Adidas – the world’s second biggest sports company – had its investors cheering on Thursday with strong second-quarter results. It hit the back of the net with its shares rising 9%. Goooaaal!
What does this mean?
The football World Cup and demand for new Adidas products (like its “Continental” leather sneakers) helped to boost sales by 10% in the second quarter (excluding the effect of currency swings). So it’s not just divine intervention from Yeezus that’s helping to grow the business.
Adidas also managed to grow profits by 20% while making a ton of marketing investments (the summer’s filled with big sporting events, which are a massive marketing opportunity for sports brands). The secret? It managed to persuade more of its customers to check out through its higher-margin online business.
Why should I care?
For markets: Adidas is creeping closer to Nike.
There’s a long-standing battle between the two sporting goods behemoths, Adidas and Nike. Adidas has been playing catch-up for a long time, mainly in the US after it turned down the opportunity to sponsor Air Jordan in 1984. (It subsequently bought Reebok in 2006, which hasn’t been a smooth ride – its value was written down on Thursday as part of a messy takeover.) However, Adidas has been enjoying a golden spell under its new CEO. It’s now growing quicker than Nike in the US, keeping pace in China, and maintaining a strong foothold in Europe – all of which is giving investors reasons to keep buying those shares.

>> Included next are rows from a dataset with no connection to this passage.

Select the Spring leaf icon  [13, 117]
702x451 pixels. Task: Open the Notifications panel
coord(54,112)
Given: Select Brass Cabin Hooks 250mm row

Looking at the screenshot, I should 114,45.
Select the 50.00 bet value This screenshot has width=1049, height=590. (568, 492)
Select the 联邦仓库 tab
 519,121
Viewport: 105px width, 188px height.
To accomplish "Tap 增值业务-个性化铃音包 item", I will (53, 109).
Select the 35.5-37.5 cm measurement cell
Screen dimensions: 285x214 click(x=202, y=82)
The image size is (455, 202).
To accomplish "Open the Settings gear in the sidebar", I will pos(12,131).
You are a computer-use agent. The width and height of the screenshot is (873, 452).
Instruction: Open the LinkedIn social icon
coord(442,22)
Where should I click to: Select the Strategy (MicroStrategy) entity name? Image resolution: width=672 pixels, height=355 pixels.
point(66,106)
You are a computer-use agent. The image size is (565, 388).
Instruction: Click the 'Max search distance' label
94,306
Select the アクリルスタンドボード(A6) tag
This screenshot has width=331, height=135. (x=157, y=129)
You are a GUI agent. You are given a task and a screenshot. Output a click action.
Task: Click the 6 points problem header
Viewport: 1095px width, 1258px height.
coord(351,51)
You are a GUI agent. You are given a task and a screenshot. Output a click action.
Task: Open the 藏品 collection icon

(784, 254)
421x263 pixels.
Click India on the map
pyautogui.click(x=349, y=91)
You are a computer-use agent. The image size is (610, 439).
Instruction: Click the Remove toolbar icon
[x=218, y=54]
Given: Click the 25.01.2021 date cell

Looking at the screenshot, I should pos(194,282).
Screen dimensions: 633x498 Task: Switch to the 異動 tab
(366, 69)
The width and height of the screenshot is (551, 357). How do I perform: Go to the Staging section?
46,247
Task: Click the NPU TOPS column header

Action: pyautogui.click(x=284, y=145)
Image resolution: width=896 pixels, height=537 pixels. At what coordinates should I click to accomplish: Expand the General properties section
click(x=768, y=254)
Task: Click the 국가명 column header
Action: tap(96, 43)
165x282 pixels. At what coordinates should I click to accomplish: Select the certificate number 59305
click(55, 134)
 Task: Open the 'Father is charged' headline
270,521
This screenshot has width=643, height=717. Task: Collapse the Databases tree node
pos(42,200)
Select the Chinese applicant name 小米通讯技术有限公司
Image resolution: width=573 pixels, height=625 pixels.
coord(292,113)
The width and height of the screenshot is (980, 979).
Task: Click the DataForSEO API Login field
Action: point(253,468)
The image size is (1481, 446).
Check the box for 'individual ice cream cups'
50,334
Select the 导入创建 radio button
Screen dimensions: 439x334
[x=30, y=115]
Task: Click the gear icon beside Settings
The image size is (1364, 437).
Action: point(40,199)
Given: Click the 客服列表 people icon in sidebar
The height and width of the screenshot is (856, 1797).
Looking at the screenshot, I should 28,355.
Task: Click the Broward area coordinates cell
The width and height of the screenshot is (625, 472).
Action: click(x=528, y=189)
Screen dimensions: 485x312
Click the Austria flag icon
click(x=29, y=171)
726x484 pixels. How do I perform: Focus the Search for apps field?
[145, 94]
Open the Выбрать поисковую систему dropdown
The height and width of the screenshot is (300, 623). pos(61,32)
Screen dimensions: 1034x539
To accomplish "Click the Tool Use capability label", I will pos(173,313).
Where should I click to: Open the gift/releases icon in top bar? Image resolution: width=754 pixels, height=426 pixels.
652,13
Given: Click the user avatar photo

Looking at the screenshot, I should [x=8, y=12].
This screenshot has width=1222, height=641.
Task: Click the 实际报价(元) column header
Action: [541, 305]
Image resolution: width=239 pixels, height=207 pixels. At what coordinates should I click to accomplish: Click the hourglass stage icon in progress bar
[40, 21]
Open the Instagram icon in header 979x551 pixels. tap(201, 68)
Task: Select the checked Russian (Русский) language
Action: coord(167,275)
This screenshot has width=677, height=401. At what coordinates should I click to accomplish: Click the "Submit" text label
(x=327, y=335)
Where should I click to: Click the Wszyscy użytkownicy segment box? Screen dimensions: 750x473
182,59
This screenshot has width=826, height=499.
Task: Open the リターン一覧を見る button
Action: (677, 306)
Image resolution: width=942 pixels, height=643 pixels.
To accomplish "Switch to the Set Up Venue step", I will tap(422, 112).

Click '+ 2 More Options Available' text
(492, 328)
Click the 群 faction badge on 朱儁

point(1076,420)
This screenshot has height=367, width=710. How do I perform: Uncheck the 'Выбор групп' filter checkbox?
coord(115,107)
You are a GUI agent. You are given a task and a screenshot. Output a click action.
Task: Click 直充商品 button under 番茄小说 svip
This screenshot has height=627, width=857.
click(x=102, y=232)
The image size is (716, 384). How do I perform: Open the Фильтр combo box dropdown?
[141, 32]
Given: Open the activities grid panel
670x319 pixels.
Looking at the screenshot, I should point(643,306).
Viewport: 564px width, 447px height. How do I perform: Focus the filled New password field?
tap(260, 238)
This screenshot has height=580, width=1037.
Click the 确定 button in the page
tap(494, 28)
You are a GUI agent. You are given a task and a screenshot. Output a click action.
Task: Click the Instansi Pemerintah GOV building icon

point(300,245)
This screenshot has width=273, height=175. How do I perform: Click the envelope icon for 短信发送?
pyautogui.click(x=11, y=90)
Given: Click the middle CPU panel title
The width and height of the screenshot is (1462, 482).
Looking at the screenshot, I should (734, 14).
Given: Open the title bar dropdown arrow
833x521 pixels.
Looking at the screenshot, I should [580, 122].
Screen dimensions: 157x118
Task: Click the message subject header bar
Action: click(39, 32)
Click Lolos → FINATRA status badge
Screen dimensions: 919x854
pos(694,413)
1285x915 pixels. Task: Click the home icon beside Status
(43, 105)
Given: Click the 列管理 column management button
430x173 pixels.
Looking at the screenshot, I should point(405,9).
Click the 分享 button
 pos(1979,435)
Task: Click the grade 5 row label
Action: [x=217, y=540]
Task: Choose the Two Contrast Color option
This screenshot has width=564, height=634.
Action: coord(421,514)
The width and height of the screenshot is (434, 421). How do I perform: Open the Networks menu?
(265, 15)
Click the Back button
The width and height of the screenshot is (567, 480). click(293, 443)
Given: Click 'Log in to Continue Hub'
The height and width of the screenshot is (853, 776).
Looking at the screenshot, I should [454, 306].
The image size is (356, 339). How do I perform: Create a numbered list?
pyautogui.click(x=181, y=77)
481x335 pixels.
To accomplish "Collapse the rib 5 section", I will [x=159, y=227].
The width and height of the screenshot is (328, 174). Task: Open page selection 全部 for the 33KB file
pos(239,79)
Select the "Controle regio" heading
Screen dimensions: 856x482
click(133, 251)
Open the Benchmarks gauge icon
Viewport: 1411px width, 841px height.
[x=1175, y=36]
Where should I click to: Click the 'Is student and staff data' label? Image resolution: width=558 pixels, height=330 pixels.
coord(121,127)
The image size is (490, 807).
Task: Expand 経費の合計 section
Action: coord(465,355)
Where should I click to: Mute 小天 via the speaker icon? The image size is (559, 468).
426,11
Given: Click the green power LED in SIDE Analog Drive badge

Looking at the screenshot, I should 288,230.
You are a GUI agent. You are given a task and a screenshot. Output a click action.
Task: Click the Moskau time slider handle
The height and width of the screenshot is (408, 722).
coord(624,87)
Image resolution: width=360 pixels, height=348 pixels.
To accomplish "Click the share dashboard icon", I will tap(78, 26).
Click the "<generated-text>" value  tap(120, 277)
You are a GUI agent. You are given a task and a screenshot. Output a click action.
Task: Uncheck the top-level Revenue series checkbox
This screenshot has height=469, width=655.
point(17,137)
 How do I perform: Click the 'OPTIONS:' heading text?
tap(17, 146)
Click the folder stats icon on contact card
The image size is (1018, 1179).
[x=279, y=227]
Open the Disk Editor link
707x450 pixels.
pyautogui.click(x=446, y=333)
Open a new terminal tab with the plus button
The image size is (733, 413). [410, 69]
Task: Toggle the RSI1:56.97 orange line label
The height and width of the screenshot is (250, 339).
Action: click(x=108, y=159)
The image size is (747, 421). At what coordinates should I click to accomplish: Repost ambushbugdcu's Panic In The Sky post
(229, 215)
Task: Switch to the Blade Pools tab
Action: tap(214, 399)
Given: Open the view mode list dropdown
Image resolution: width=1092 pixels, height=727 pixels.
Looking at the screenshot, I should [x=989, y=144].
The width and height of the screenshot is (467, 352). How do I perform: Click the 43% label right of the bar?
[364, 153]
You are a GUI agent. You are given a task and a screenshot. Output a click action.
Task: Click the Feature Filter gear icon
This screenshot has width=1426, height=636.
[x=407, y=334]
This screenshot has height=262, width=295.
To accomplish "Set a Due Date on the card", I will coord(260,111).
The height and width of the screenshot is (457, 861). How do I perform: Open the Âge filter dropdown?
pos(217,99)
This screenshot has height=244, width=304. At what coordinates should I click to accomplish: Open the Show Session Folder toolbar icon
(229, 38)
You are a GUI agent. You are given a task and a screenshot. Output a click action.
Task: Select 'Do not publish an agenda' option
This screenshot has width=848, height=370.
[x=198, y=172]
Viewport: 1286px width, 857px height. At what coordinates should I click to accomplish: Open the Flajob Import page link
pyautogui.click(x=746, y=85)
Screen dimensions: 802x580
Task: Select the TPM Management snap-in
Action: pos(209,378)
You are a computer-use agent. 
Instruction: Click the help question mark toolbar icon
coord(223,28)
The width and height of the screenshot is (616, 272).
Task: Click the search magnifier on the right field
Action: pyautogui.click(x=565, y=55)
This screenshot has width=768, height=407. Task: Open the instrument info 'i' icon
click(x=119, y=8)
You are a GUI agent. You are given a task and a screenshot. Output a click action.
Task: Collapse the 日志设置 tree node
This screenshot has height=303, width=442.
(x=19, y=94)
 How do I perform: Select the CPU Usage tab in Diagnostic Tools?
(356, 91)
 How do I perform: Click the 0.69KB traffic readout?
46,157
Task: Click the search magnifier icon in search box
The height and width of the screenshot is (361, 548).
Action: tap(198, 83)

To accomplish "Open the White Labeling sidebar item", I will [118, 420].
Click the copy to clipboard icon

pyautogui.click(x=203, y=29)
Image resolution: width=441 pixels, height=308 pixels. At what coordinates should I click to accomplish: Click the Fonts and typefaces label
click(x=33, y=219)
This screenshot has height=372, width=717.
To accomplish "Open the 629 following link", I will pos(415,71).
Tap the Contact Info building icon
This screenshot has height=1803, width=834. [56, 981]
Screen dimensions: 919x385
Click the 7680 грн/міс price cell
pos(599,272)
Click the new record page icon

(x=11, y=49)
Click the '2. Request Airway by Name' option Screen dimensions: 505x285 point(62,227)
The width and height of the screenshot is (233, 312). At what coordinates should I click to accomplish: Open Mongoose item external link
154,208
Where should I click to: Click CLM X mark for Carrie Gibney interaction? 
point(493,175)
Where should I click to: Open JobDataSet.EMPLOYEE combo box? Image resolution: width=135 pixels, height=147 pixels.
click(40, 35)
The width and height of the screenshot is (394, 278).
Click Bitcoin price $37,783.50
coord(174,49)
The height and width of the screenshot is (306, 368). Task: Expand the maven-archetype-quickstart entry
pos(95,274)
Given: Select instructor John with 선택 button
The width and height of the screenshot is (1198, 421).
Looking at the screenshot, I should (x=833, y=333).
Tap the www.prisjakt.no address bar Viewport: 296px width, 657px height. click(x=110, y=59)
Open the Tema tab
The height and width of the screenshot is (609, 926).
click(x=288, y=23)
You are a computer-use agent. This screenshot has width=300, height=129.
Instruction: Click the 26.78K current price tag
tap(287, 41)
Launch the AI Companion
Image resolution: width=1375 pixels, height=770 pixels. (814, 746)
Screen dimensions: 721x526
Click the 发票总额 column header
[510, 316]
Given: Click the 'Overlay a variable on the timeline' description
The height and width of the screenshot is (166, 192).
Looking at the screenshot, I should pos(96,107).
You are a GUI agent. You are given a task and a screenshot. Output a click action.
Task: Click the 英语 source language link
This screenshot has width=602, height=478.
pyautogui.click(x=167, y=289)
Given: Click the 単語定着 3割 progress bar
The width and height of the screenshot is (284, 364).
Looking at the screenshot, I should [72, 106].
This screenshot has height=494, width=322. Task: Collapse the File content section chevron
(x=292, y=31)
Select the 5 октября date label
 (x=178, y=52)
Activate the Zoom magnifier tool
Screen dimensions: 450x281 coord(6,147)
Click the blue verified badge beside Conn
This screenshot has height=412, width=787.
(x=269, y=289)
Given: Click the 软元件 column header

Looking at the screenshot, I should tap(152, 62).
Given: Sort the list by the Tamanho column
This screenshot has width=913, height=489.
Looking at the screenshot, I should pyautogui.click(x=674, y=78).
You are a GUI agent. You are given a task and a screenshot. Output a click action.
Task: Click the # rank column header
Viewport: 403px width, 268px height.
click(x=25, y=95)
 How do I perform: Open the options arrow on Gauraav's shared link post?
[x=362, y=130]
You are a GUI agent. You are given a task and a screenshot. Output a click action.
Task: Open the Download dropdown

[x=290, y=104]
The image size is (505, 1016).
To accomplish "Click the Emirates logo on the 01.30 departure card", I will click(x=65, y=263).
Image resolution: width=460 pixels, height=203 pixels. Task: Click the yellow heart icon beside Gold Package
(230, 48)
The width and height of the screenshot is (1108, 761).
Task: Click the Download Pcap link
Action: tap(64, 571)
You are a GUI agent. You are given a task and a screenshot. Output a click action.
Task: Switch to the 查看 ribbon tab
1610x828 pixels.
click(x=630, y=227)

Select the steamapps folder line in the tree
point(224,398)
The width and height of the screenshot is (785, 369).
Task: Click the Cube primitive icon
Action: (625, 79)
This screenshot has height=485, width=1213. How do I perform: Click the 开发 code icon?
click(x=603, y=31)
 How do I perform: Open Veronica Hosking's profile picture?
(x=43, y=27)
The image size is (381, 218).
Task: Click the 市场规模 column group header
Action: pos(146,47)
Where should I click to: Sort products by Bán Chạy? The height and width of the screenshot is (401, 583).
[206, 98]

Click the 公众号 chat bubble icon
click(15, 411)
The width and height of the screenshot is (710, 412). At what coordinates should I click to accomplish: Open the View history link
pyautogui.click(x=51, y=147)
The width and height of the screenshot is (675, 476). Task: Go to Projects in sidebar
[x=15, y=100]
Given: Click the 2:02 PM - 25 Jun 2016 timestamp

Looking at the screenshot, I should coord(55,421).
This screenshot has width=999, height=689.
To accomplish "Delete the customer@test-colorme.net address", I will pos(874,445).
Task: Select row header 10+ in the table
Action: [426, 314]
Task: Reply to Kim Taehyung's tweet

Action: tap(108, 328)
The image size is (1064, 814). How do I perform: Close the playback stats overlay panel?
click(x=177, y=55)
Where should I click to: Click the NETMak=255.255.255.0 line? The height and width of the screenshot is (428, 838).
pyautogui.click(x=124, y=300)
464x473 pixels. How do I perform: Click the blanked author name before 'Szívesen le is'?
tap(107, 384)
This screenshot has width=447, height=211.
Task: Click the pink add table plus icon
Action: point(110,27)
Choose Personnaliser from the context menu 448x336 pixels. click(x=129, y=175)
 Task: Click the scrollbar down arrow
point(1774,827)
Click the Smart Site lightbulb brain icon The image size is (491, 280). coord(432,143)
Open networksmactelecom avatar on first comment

The bigger picture: Changing long-standing CEOs can lead to a good result.
Before its new CEO stepped in, Adidas’ previous boss had been in charge for over a decade – and despite growing the business, the titan’s share price had lagged the market. A fresh face, with some new ways of thinking, has helped to propel Adidas to new heights. Other companies might be taking note (Pandora’s CEO announced he’s stepping down following Tuesday’s poor outlook).